Required work |
Extract each line of the material below that contains the string "width". The match is case-sensitive.

(Screen grounding examples)
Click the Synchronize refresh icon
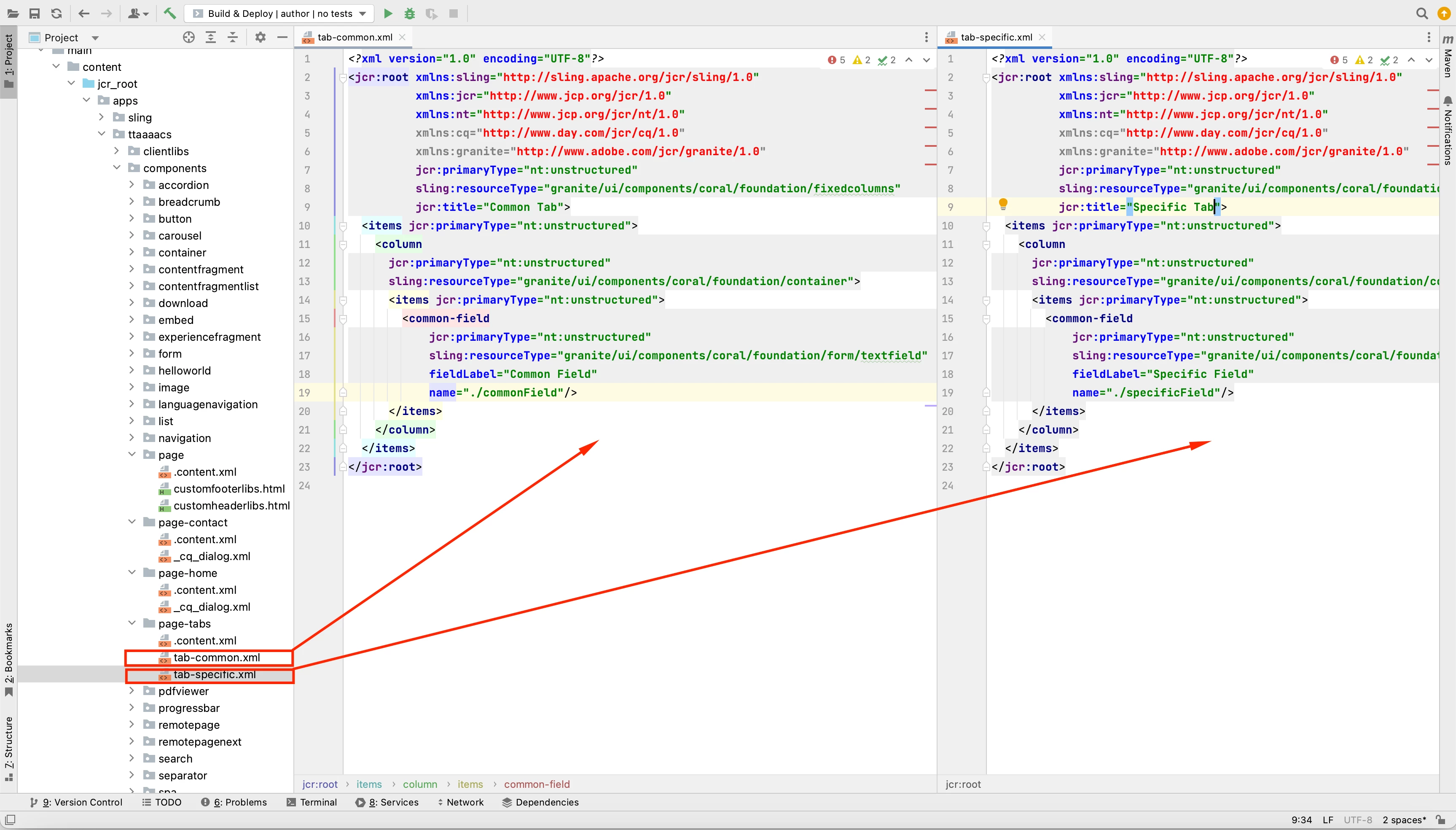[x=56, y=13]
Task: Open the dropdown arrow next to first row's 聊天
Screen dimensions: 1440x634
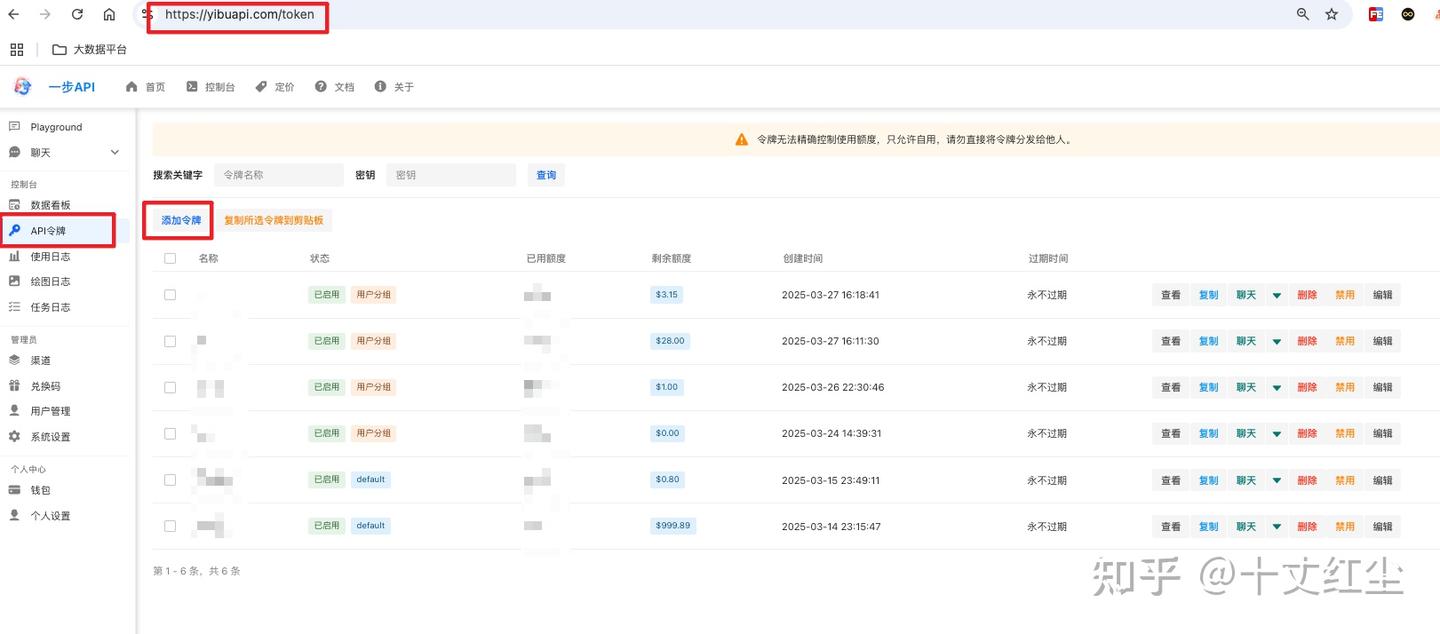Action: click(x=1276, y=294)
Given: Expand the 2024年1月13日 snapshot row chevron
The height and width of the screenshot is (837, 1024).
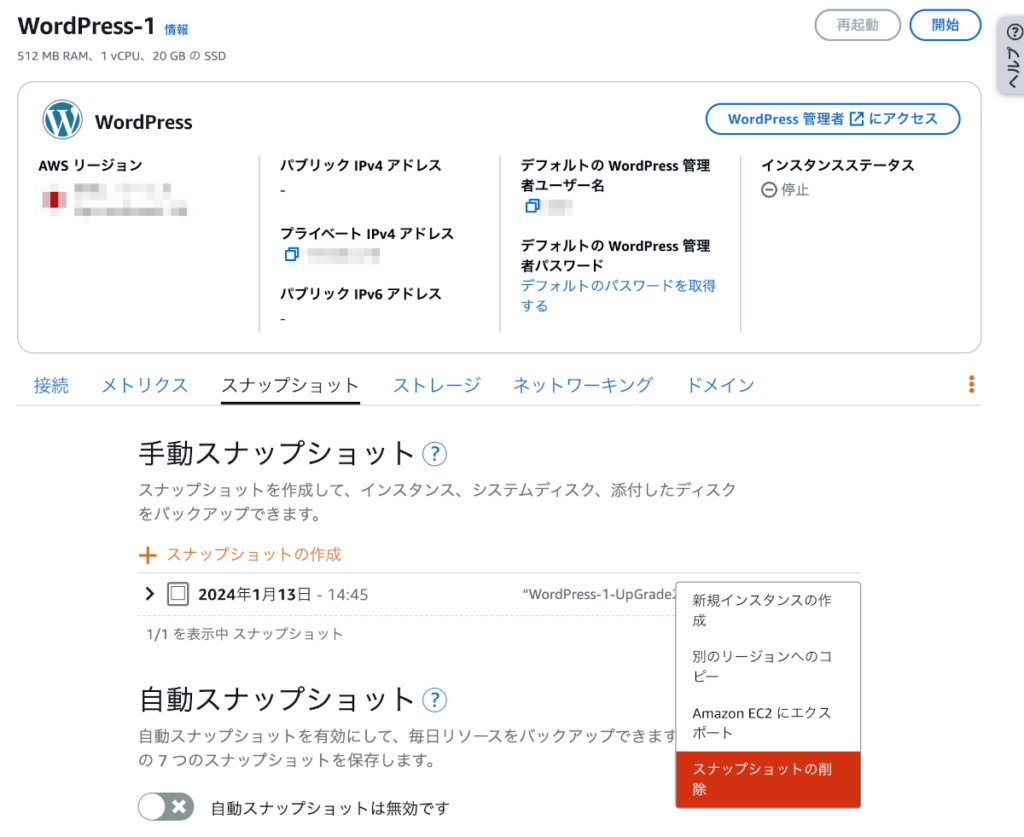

Exercise result |
The height and width of the screenshot is (837, 1024).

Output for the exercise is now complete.